When a disability or life insurance policy is issued as a group plan through an employer, unless the employer is the government or a church, the insurance policy is governed by ERISA. This has significant ramifications for an insured challenging a denial of policy benefits. A plan governed by ERISA has more limited remedies and is subject to federal court jurisdiction. In addition, to file suit over the denial of benefits under an ERISA plan, an insured must first exhaust administrative remedies, which means complying with the appeal procedures under the insurance plan.
Many insurance plans state that, when an insurance claim is denied by the insurance company, that denial can only be overturned by a Court if the decision was an abuse of the insurance company’s discretion. Abuse of discretion is the most lenient standard of review under the law. The abuse of discretion standard of review of insurance company denials under ERISA has historically imposed a significant hurdle to recovery of policy benefits under ERISA.
In California, however, there is a recent statute that makes discretionary review provisions in an insurance policy void. Thus, under California Insurance Code §10110.6(a), if life or disability coverage, including for an ERISA policy, “contains a provision that reserves discretionary authority to the insurer, or an agent of the insurer, . . . that provision is void and unenforceable.” (California Insurance Code §10110.6(a).)
The practical effect of this law is that an insurance company denial of benefits under ERISA is reviewed de novo by a Court in California under most circumstances. A de novo review standard means that the reviewing Court evaluates the record anew, and makes its own decision, without regard or deference to the insurance company’s decision.
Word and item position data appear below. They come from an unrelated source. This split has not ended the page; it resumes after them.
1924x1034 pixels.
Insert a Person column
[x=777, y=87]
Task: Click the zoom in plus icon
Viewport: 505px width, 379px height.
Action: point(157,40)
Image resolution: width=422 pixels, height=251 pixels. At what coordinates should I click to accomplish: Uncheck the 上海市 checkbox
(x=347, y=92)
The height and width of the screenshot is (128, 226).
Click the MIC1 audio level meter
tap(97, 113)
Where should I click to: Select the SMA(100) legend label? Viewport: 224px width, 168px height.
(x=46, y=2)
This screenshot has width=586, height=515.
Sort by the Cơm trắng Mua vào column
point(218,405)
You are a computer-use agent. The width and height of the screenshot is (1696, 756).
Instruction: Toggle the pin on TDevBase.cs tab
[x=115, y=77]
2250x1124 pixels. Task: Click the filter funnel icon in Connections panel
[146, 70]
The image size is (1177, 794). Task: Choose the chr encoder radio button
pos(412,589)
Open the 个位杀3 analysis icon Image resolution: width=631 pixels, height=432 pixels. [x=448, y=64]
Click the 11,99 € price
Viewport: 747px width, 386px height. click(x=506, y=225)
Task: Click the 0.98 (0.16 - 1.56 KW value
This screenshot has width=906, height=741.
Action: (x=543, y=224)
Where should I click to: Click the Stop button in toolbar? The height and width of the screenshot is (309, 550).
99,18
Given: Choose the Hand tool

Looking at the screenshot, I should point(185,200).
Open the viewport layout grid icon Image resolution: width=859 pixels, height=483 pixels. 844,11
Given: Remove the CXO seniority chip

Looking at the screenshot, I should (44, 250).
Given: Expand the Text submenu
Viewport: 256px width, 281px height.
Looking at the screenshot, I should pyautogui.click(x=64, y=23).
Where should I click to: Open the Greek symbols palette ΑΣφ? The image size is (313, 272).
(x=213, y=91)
A recent California federal district court case decided in October 2016, Murphy v. California Physicians Service (N.D. Cal. 2016) 2016 WL 5682567, illustrates the effect of California’s statute voiding discretionary review provisions under ERISA. Murphy involved a motion “to determine the standard or review” by the Court in California of an ERISA denial. (Id. at *1.) Analyzing section 10110.6, the Murphy Court stated that a “grant of discretion provision would be void” under the statute. (Id. at *5.) Murphy noted that “nearly every federal district courts” that has analyzed the issue held that discretionary clauses in an ERISA plan were voided by section 10110.6. (Id. at *6.) Murphy also held that section 10110.6 was not preempted by ERISA. (Id. at *8.)
California’s law prohibiting abuse of discretion provisions in ERISA policies is unique and recent. It provides California residents who are denied policy benefits under ERISA with a major advantage in challenging those denials and pursuing benefits.